Size : : H 45cm x W 38cm – H 62cm x W 54cm
Ferdinand de Braekeleer, Belgian School.
Lit : Anecdotal painter of portraits and historical and genre scenes. Coming from a poor family and then an orphan, Ferdinand de Braekeleer follows the class of the master M. Van Brée at the Antwerp Academy. From 1809 and 1811, he won several prizes and made a name for himself at the Salon of the Society for the Encouragement of Fine Arts (Antwerp). Ferdinand de Braekeleer explored history painting or religious painting (churches of St. Sebastian in Wynegen in 1818 or the Church of Our Lady of Laeken in Brussels). With his painting “Tobias restores sight to his blind father”, he won the Prix de Rome of the city of Antwerp in 1819, which enabled him to discover, accompanied by Van Brée, the works of art and landscapes of Italy, after what he produced a sketchbook that was published in Brussels by the Royal Library. He also produced canvases on Italian subjects such as La fermière de Frascati (1822) or La Grotte de Neptune à Tivoli (1822).

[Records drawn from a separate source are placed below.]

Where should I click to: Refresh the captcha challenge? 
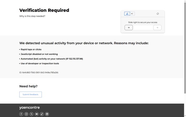[x=158, y=14]
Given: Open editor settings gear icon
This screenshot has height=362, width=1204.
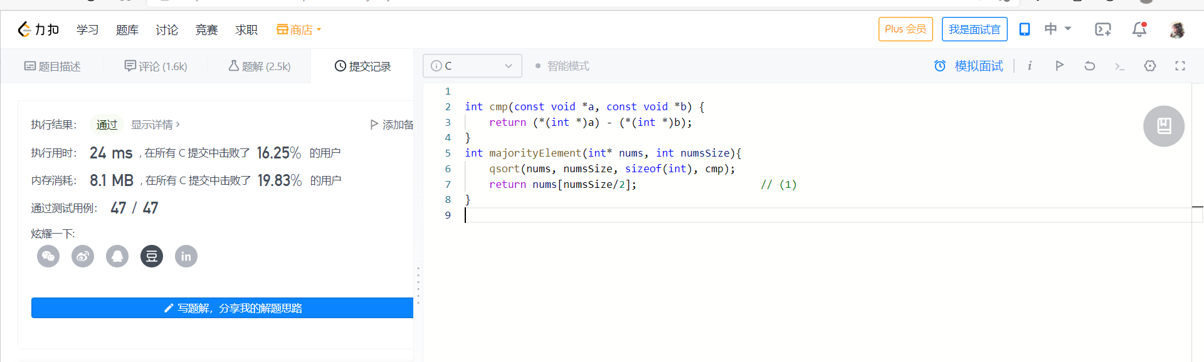Looking at the screenshot, I should [x=1149, y=66].
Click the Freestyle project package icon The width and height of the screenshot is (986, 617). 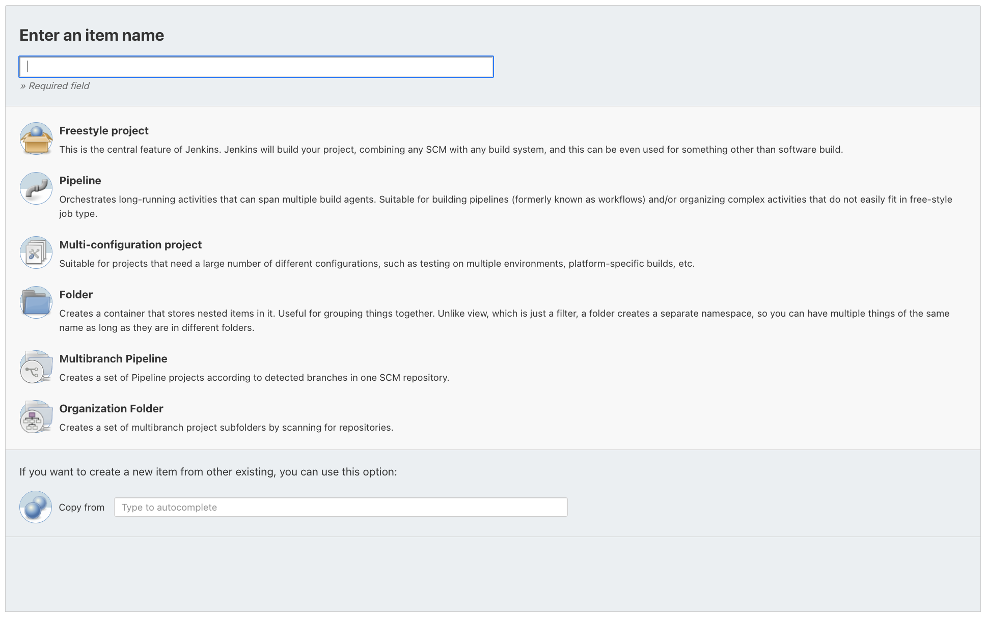pyautogui.click(x=36, y=138)
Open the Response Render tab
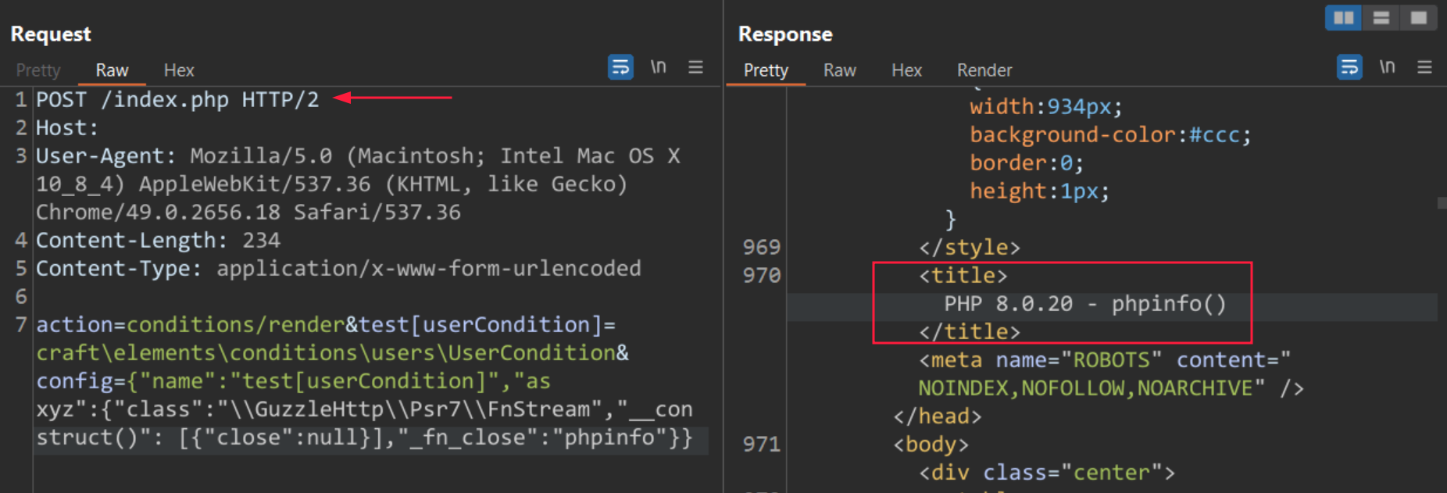1447x493 pixels. [984, 70]
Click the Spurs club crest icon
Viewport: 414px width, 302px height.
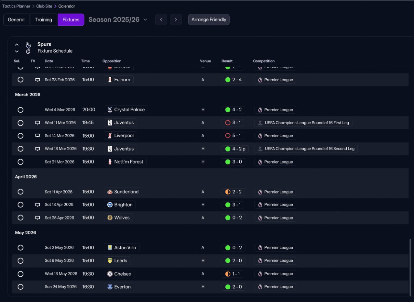pyautogui.click(x=28, y=48)
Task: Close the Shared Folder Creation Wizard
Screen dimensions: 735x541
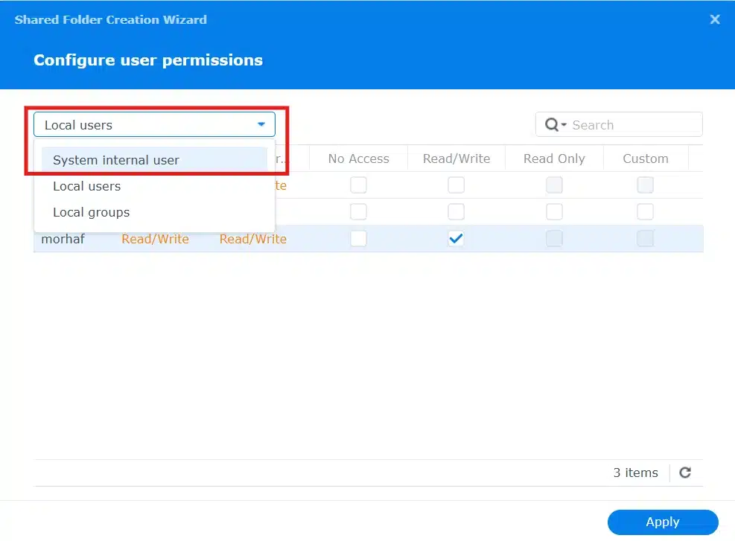Action: (715, 19)
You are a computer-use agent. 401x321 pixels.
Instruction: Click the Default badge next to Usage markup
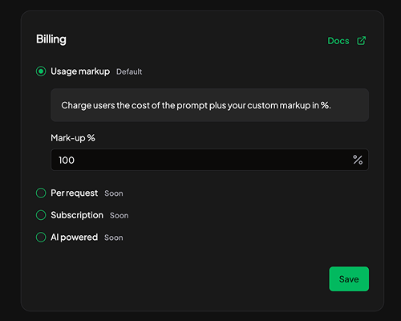[x=129, y=71]
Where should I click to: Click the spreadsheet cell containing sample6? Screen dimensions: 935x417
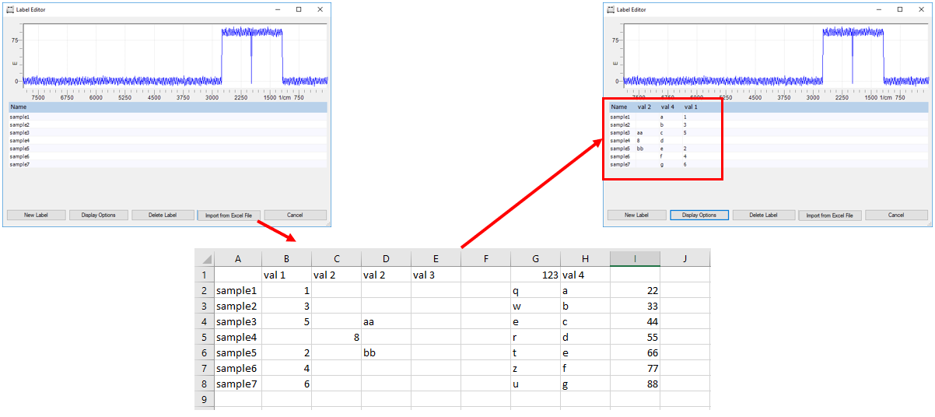point(237,368)
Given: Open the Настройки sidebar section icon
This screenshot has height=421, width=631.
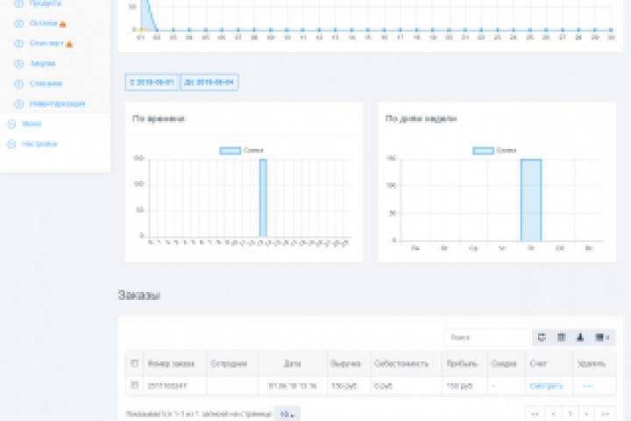Looking at the screenshot, I should tap(11, 144).
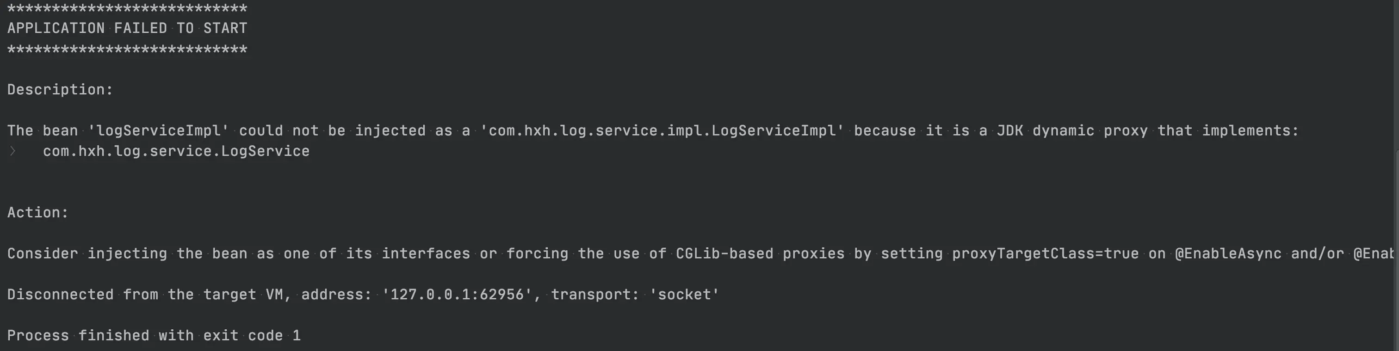
Task: Click the asterisk row below the failure heading
Action: 127,50
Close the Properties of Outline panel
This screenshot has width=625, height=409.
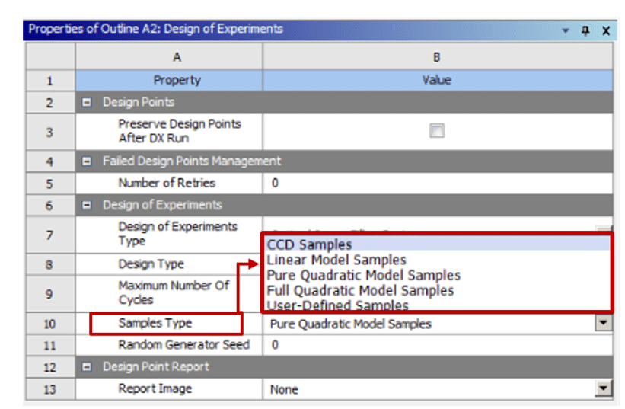tap(605, 30)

Back in Antwerp, he was inspired by the old Flemish masters and turned towards the representation of anecdotal scenes. His paintings and engravings depicting historical subjects and genre scenes made him famous. His palette of colours and his smooth touch bring him closer to neo-classicism. He is the painter of happy faces ! He trained a large number of artists, starting with his sons, Ferdinand de Braekeleer (the Younger) (1828-1857) and Henri de Braekeleer (11 June 1840-20 July 1888), the most prominent painter in the family, his nephew Adrien Ferdinand de Braekeleer (1818-1904). He also trained painters such as Henri Leys, C. Wauters and K. Venneman. Curator at the Museums of Antwerp, member of the Royal Academy of Belgium (1847).
Works at the Cabinets of prints of Antwerp and Brussels, the Antwerp Museum, Brussels, Ghent, Ixelles, Berlin, Hamburg, Dunkirk.